**Exercise inputs**
+++
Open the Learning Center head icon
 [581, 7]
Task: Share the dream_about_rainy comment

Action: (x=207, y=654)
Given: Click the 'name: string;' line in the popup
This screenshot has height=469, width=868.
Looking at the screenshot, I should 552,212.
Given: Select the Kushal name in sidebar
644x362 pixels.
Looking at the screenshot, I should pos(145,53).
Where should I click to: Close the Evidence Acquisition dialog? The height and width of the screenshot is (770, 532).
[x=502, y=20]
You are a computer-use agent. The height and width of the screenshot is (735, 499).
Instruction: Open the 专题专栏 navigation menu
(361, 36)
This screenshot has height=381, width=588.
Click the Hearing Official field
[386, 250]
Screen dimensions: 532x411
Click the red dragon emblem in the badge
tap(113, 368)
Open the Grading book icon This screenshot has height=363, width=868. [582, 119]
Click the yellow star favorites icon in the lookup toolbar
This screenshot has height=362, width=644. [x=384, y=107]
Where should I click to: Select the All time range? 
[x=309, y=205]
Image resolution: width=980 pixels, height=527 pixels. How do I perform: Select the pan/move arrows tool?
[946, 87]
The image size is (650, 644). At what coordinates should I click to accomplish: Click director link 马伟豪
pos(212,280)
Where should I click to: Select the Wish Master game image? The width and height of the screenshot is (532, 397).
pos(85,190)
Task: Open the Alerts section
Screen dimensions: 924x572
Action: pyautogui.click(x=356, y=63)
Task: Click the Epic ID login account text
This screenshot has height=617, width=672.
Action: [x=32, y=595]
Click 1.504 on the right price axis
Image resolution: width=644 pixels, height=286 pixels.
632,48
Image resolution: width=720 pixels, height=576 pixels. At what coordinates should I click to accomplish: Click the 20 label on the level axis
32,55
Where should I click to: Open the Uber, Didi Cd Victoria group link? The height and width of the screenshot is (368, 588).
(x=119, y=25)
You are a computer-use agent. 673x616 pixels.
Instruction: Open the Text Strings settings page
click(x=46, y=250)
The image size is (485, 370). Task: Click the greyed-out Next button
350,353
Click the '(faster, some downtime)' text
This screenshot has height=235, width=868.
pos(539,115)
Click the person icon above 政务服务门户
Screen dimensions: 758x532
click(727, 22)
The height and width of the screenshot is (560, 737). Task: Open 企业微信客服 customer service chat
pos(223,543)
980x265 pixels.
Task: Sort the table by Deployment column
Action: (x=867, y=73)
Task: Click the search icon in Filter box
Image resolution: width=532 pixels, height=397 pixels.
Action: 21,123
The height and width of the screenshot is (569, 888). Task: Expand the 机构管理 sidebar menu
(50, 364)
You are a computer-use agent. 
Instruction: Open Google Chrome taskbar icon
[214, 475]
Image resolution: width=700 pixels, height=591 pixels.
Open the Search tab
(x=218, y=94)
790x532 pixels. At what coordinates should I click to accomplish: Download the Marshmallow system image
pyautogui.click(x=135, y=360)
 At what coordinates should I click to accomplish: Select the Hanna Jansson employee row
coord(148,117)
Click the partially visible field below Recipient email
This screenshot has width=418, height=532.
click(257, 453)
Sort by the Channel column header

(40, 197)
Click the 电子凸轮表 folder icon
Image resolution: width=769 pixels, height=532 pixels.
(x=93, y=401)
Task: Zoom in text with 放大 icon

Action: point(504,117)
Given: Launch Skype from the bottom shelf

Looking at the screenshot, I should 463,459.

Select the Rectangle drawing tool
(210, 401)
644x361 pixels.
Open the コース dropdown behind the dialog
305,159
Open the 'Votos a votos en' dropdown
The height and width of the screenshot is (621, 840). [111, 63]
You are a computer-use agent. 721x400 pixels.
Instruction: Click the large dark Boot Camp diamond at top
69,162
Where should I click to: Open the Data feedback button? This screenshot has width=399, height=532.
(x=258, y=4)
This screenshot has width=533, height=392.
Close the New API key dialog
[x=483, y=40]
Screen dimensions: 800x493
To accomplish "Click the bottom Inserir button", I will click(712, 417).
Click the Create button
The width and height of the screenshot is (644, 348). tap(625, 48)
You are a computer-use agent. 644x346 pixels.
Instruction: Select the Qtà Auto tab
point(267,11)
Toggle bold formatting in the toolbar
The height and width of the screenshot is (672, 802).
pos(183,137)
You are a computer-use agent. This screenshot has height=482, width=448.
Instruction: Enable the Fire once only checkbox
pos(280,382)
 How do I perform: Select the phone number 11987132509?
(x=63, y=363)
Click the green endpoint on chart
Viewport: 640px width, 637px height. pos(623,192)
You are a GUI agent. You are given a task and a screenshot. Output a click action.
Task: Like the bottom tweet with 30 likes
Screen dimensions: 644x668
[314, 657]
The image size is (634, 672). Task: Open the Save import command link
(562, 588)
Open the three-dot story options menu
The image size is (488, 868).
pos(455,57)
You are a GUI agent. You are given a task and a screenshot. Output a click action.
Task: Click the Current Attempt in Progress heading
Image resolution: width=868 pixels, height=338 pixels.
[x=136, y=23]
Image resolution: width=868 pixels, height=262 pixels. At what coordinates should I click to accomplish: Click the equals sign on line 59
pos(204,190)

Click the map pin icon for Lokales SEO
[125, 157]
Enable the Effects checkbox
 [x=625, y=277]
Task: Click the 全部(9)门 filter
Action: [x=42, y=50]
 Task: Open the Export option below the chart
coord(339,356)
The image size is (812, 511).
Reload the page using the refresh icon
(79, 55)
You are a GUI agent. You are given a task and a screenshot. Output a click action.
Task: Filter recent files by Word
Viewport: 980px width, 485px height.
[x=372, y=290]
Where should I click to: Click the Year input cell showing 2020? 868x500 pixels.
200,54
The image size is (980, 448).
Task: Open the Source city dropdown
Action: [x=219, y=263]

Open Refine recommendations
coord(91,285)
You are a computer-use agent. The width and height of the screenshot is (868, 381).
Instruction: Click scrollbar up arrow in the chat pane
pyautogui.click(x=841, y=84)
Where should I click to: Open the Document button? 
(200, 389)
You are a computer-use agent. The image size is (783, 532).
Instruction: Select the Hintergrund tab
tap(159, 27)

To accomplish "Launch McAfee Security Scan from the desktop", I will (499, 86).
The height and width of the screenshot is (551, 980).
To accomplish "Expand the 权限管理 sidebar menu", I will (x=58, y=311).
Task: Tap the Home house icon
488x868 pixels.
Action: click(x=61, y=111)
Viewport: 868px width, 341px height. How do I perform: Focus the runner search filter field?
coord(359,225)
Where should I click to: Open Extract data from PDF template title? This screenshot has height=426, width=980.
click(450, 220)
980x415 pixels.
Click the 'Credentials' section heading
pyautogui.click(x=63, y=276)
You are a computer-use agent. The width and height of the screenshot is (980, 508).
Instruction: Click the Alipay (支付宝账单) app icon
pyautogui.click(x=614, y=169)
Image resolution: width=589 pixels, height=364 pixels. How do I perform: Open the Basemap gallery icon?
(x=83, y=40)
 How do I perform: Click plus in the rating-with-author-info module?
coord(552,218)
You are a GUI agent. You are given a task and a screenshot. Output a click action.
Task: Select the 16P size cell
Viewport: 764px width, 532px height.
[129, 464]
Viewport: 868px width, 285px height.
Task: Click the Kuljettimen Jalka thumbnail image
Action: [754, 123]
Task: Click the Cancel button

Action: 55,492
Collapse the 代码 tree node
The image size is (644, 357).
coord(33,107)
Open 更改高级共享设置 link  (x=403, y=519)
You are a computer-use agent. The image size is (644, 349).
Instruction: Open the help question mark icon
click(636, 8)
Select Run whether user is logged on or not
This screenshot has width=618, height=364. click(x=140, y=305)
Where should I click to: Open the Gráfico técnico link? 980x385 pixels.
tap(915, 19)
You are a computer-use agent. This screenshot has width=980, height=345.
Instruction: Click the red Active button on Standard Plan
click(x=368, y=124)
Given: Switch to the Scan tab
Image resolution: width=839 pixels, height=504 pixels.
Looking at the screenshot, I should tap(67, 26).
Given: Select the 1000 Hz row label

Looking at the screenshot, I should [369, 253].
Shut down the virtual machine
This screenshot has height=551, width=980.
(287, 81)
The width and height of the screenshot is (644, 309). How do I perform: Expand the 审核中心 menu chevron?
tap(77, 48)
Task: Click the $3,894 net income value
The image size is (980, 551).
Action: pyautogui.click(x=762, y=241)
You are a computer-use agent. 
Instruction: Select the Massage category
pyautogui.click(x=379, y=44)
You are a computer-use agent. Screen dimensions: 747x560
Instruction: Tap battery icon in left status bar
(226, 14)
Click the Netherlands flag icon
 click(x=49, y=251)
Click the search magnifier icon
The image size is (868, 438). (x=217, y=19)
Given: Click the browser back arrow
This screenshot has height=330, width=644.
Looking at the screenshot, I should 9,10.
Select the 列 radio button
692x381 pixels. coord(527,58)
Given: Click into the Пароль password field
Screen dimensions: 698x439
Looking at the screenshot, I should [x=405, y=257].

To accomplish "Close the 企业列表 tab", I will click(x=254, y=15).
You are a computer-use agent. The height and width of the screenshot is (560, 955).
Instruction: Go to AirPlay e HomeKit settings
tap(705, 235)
+++
**What to produce**
What lines above hold the word "will"? Pull each one out.

**Solution to the exercise**
To accomplish "Click the bottom Inserir button", I will click(712, 417).
To accomplish "Launch McAfee Security Scan from the desktop", I will (499, 86).
To accomplish "Expand the 权限管理 sidebar menu", I will (x=58, y=311).
To accomplish "Close the 企业列表 tab", I will click(x=254, y=15).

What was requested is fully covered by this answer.